▸ **Problem details**
In the data below, one line contains "1456x819 pixels." and a later one contains "Where should I". Print both, with every line between them, exactly and alone.

▸ **Stored data**
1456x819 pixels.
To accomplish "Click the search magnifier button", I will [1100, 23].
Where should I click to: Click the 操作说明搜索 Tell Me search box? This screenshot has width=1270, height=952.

...

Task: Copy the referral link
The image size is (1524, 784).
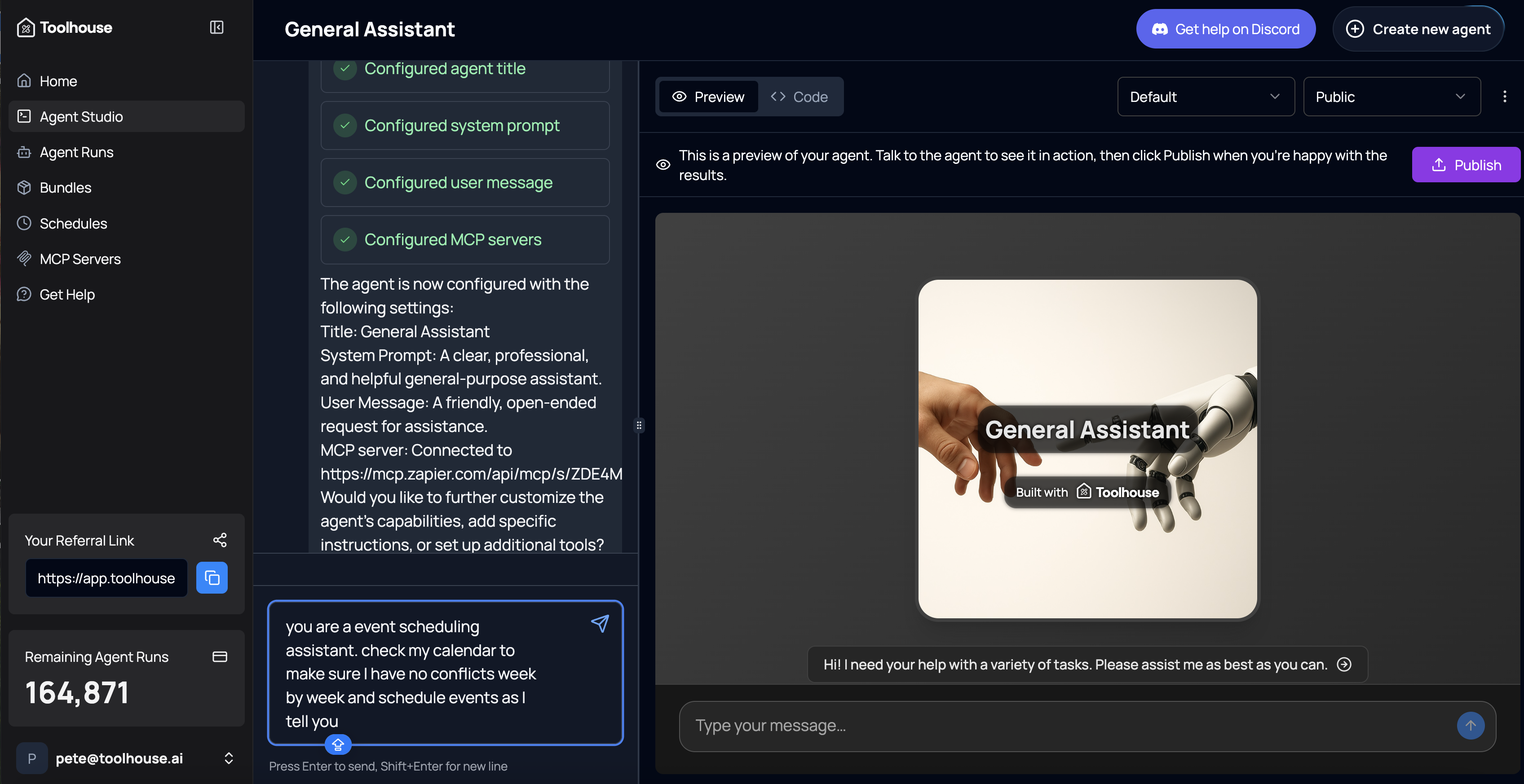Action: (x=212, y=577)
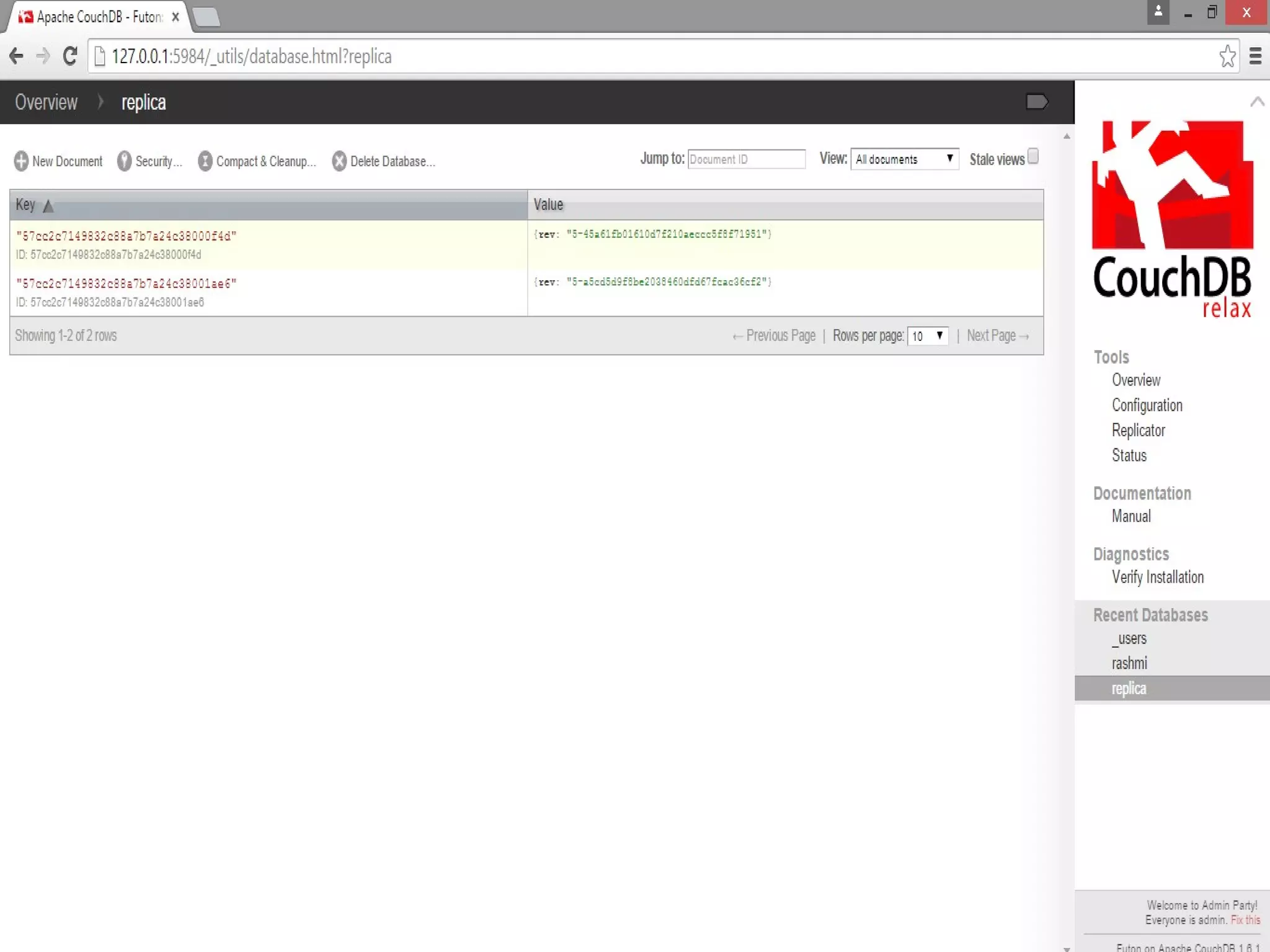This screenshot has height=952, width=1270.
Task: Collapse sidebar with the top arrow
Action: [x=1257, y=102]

▸ **Response to the task**
1456x819 pixels.
To accomplish "Click the search magnifier button", I will [1100, 23].
Where should I click to: Click the 操作说明搜索 Tell Me search box? This screenshot has width=1270, height=952.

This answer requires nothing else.